Osiris Therapeutics, Inc. researches, develops, manufactures, markets, and distributes regenerative medicine products in the United States. Its products include Grafix and Stravix for treating chronic wounds of diabetic foot ulcers, venous leg ulcers, pressure ulcers, arterial ulcers, and severe burns, as well as surgical and trauma wounds; BIO4 for bone repair and regeneration in spine, trauma, extremity, cranial, and foot and ankle surgeries; and Cartiform for treating articular cartilage lesions in the knee and other joints. The company also develops and markets Menvivo for the repair of meniscus; and TruSkin for treating chronic wounds. It markets and distributes its products directly to physicians, hospitals, and other healthcare providers, as well as through agents and distributors. Osiris Therapeutics, Inc. was founded in 1992 and is headquartered in Columbia, Maryland.

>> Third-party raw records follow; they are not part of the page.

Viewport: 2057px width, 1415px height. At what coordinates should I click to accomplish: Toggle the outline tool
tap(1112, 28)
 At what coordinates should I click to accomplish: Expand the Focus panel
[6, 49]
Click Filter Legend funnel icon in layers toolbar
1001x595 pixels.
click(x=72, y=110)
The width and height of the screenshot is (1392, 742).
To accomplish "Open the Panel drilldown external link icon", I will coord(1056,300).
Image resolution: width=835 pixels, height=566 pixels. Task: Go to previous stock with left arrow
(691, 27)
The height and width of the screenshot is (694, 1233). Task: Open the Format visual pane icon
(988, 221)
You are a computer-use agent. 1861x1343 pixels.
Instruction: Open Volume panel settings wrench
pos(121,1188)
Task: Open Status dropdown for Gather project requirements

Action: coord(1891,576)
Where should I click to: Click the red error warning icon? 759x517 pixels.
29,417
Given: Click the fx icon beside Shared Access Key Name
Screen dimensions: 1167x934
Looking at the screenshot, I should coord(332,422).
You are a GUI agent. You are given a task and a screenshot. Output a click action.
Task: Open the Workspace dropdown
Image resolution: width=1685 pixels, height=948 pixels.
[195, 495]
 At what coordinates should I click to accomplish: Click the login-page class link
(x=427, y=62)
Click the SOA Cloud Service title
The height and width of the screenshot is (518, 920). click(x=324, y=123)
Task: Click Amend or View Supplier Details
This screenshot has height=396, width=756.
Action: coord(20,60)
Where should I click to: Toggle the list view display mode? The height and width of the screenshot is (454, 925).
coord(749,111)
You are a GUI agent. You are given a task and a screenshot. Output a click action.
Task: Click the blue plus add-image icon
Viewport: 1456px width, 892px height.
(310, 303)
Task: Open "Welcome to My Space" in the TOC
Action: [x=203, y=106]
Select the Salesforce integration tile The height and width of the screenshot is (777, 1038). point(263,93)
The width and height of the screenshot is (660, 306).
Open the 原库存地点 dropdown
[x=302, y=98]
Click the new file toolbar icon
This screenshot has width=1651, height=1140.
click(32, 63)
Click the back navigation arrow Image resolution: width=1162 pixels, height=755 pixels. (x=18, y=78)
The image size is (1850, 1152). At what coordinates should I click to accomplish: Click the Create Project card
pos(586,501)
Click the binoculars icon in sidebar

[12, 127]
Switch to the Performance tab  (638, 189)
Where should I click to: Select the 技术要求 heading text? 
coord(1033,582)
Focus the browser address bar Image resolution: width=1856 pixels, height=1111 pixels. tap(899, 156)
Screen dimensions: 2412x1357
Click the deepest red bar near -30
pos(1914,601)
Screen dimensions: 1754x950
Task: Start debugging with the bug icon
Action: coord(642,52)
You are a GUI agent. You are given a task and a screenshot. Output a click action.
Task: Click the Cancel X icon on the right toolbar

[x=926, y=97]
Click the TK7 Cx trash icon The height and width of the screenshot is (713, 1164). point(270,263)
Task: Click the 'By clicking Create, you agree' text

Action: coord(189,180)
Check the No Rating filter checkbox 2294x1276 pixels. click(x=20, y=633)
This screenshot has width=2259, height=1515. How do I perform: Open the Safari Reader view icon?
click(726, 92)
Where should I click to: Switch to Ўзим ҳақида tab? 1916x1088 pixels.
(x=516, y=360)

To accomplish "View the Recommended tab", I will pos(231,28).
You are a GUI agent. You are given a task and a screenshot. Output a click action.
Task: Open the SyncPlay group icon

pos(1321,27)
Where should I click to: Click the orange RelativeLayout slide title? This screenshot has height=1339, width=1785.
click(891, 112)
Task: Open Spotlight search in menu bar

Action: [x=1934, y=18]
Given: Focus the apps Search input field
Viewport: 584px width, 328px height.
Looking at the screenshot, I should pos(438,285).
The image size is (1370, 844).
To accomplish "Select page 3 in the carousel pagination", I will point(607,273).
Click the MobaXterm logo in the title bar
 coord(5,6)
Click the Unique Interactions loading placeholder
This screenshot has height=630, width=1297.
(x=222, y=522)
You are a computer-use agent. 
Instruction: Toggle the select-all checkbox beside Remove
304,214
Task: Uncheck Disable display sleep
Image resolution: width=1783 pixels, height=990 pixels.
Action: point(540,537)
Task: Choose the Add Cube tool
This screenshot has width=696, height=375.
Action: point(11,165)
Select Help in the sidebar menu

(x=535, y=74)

Solid Biosciences Inc., a life science company, develops therapies for neuromuscular and cardiac diseases in the United States. The company's lead product candidate is SGT-003, a gene transfer candidate for the treatment of Duchenne muscular dystrophy; and SGT-501 to treat Catecholaminergic polymorphic ventricular tachycardia. It is also developing AVB-401 for the treatment of BAG3-mediated dilated cardiomyopathy; SGT-601 to treat a rare cardiac disease characterized by mutations in the gene that codes for cardiac troponin T protein, which helps coordinate contraction of the heart muscle; SGT-701 for treatment of rare inherited disease characterized by mutations in the RBM20 gene, a cardiac splicing factor that regulates alternative splicing, and codes for RNA binding motif protein 20; and AVB-202-TT to treat Friedreich's ataxia, as well as other drugs for the treatment of cardiac and other diseases. In addition, the company is involved in developing platform technologies, including capsid libraries and dual gene expression, a technology for packaging multiple transgenes into one capsid. The company has collaboration and license agreement with Ultragenyx Pharmaceutical Inc. to develop and commercialize new gene therapies for Duchenne; and a license agreement with the University of Washington, University of Missouri, and University of Florida. Solid Biosciences Inc. was incorporated in 2013 and is headquartered in Charlestown, Massachusetts.